Num duríssimo comunicado, que pode ser visto como uma manifestação de força, a federação espanhola lembrou que "a seleção é algo inegociável" e que esta situação sem precedentes na história do futebol não confere "dignidade" à luta. A RFEF lembrou ainda que, de acordo com a legislação espanhola vigente, "não comparecer a uma convocatória da seleção é uma infração gravíssima e pode acarretar sanções de dois a cinco anos de suspensão". No entanto, "e ao contrário da postura assumida pelas jogadoras em causa, a RFEF não tomará posições radicais nem exercerá pressões sobre as mesmas, deixando, simplesmente, de as convocar".
Mas a boa vontade tem um prazo: "Só poderão regressar no futuro se assumirem o seu erro e pedirem desculpa." Elas recusaram fazê-lo já ontem, não tolerando o tom de "infantilização" usado pela federação. E questionaram: "Pode alguém pensar que, oito meses antes de um Mundial, um grupo de jogadoras de nível superior, que é o que nós nos consideramos, considerar esta decisão, como foi publicamente defendido, como um capricho ou chantagem?"
Durante o dia de ontem as atletas reagiram com likes às notícias partilhadas nas redes sociais, mas acabaram por emitir um comunicado, já assinado pela melhor jogadora do mundo, Alexia Putellas, que não enviou a carta a mostrar indisponibilidade para ser convocada por estar a recuperar de uma cirurgia. No documento as futebolistas garantem que "nunca renunciaram" ou "pediram a saída do técnico", apenas manifestaram "a indisponibilidade" para representar Espanha enquanto as questões que as afetam mentalmente não seja revertidas, para bem "das gerações futuras".

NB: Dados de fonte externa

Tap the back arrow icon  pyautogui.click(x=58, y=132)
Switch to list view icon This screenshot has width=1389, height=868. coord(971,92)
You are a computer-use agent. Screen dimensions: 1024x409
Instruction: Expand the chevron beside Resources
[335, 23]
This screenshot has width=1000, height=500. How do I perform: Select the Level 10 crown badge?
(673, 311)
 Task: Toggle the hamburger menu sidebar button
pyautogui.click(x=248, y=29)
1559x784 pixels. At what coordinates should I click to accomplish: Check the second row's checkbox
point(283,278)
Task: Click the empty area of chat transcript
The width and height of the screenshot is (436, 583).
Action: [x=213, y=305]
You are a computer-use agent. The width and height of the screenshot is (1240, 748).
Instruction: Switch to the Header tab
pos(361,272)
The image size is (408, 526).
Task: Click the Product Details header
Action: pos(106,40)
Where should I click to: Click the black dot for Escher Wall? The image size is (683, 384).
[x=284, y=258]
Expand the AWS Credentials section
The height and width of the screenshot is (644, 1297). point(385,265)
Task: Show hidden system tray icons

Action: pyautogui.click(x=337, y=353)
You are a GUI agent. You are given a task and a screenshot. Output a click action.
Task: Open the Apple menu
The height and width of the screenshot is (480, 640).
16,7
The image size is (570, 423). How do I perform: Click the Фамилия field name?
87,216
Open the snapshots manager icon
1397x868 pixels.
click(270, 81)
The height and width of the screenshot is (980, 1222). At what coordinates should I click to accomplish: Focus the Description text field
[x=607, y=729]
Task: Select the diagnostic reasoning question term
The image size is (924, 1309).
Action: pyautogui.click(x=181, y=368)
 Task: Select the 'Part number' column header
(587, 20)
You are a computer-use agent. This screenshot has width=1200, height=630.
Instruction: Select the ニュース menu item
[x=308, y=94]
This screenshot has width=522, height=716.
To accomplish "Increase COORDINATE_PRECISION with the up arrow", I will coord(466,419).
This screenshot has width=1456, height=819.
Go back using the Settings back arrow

O assunto já chegou ao Conselho Superior do Desporto, que disse "precisar de mais informações" e exigiu "prudência" mediática aos envolvidos, pedindo ainda às futebolistas "que se expliquem", entre criticas à forma "nada adequada" como atuaram. Já o sindicato (Futpro) ficou em silêncio ao contrário de Megan Rapinoe (melhor jogadora do Mundo em 2019), que manifestou apoio desde os EUA.
A opinião pública espanhola é que parece desconfiar dos motivos invocados. Mas Ana Álvarez, diretora do futebol feminino da RFEF, garantiu que "não há nenhum caso obscuro escondido". A dirigente mostrou-se mesmo "surpreendida" pelas atletas invocarem razões de saúde mental e revelou que o técnico "está surpreendido e dececionado" e fará uma lista para os próximos jogos, com a Suécia e os EUA, sem as 15, "como elas desejam".
A luta começou no dia 1 de setembro, com o núcleo duro da seleção a questionar a competência do selecionador para potenciar o valor das jogadoras. Segundo elas, a seleção chegou a um ponto de estagnação que impede a oitava colocada do ranking FIFA de chegar ao nível das melhores seleções.
Entre os extremismos das posições assumidas, tanto pelas internacionais como pela federação, está o não menos radicalismo do selecionador. Vilda tem contrato até 2024 (mais dois anos de opção) e avisou desde o primeiro indício da rebelião que não pretendia abdicar por vontade própria. Mas até quando aceitará o mau ambiente do balneário?